One hundred days ago the focus was on fixing finances, improving quality of life and creating opportunity for everyone. Then, a pandemic hit.
“Choices we make and have made can literally be the difference between life and death.”
He said being proactive closing schools and limiting crowds has paid off, but it hasn’t been easy.
Mayor Elicker asked Yale University to help house first responders if they contracted COVID-19.
The university said no. Instead, offering more than $1million in community aid.
Mayor Elicker was very critical of Yale, saying during this difficult time everyone has to do their part and writing a check doesn’t exempt you from that.
“I felt that Yale’s response was inadequate because at the end of the day what’s important is that we work together.”
Elicker has since made a mends with the university president.
The 43-year-old father of two has had his critics as well.
Board of Education member Darnell Goldson said the mayor gets an “F” for transparency and ethics — specifically over his decision to use a New Haven school as a shelter.
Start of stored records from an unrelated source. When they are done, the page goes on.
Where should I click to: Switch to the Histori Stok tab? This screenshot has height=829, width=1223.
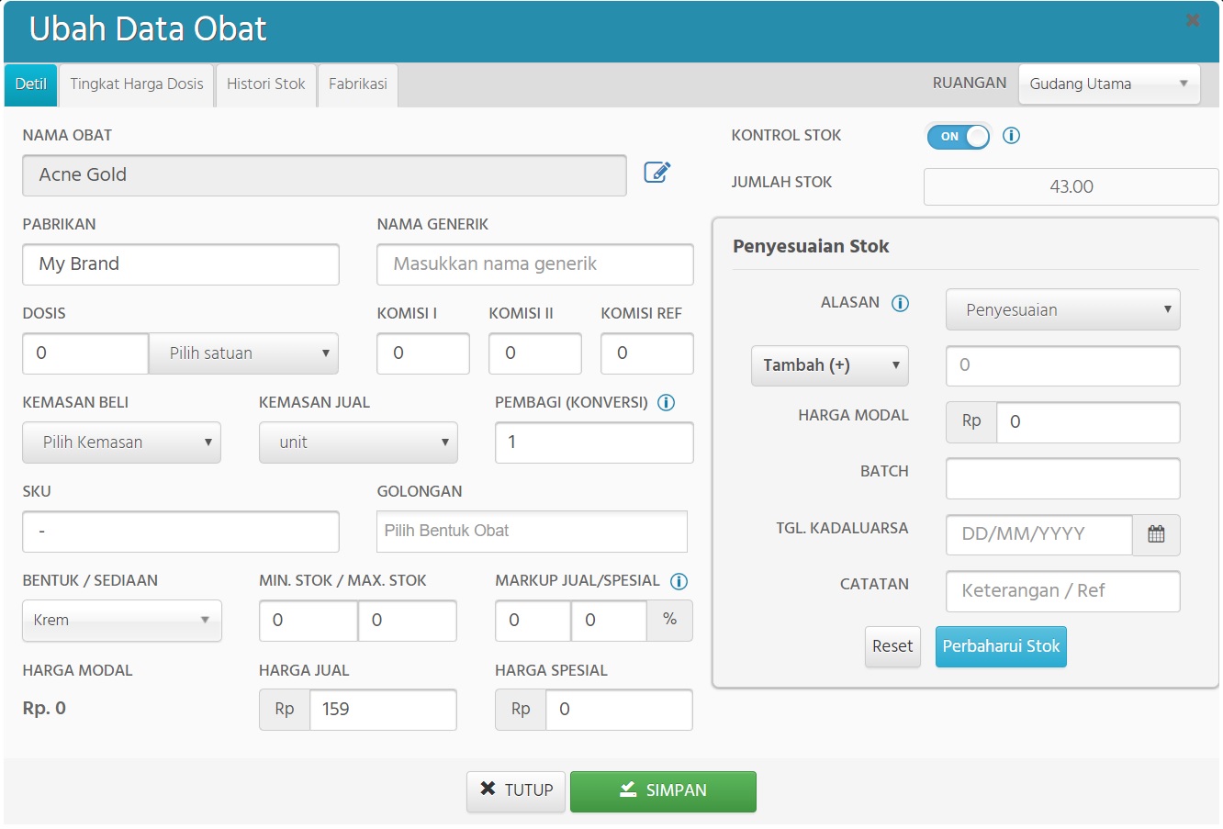pyautogui.click(x=265, y=84)
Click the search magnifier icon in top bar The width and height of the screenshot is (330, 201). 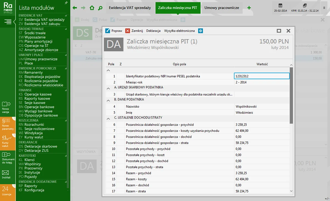tap(100, 8)
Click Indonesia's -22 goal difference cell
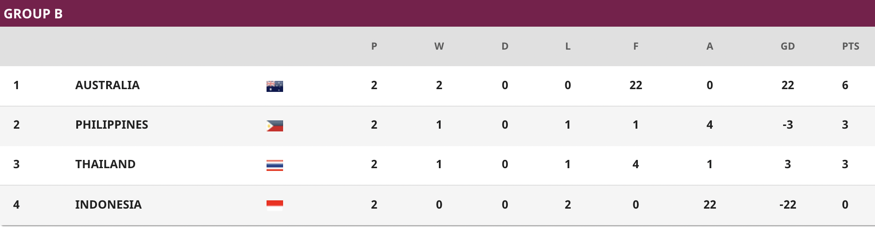The width and height of the screenshot is (875, 227). point(788,204)
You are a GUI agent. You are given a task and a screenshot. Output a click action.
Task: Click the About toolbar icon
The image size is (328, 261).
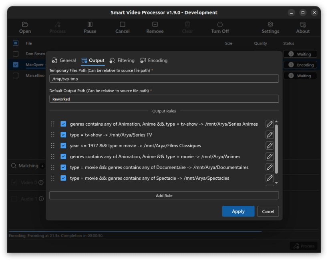point(303,24)
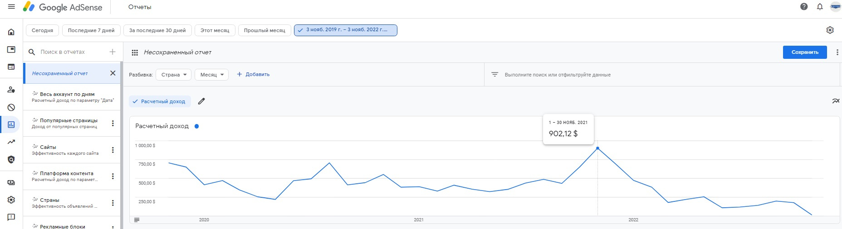Open the main hamburger menu
The height and width of the screenshot is (229, 842).
coord(11,7)
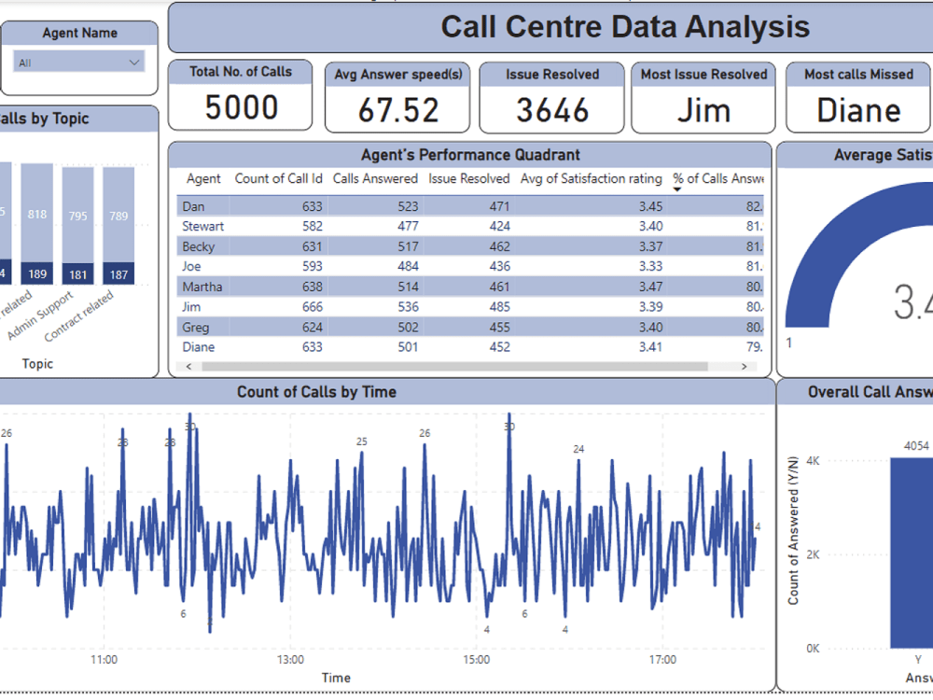933x700 pixels.
Task: Click the Issue Resolved card showing 3646
Action: pos(550,96)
“This emergency has given folks an opportunity to flout the rules and it is concerning to me,” Goldson said.
Mayor Elicker pushes back saying, “being open about what we are doing, being transparent is something important to me.”
The mayor’s recommended city budget, which includes more money for schools and a tax increase, is awaiting a vote by the Board of Alders.
For now he’s protecting his people.
“Making sure that we get through this time. Then, we can turn the page and think about and consider how we are going to reopen.”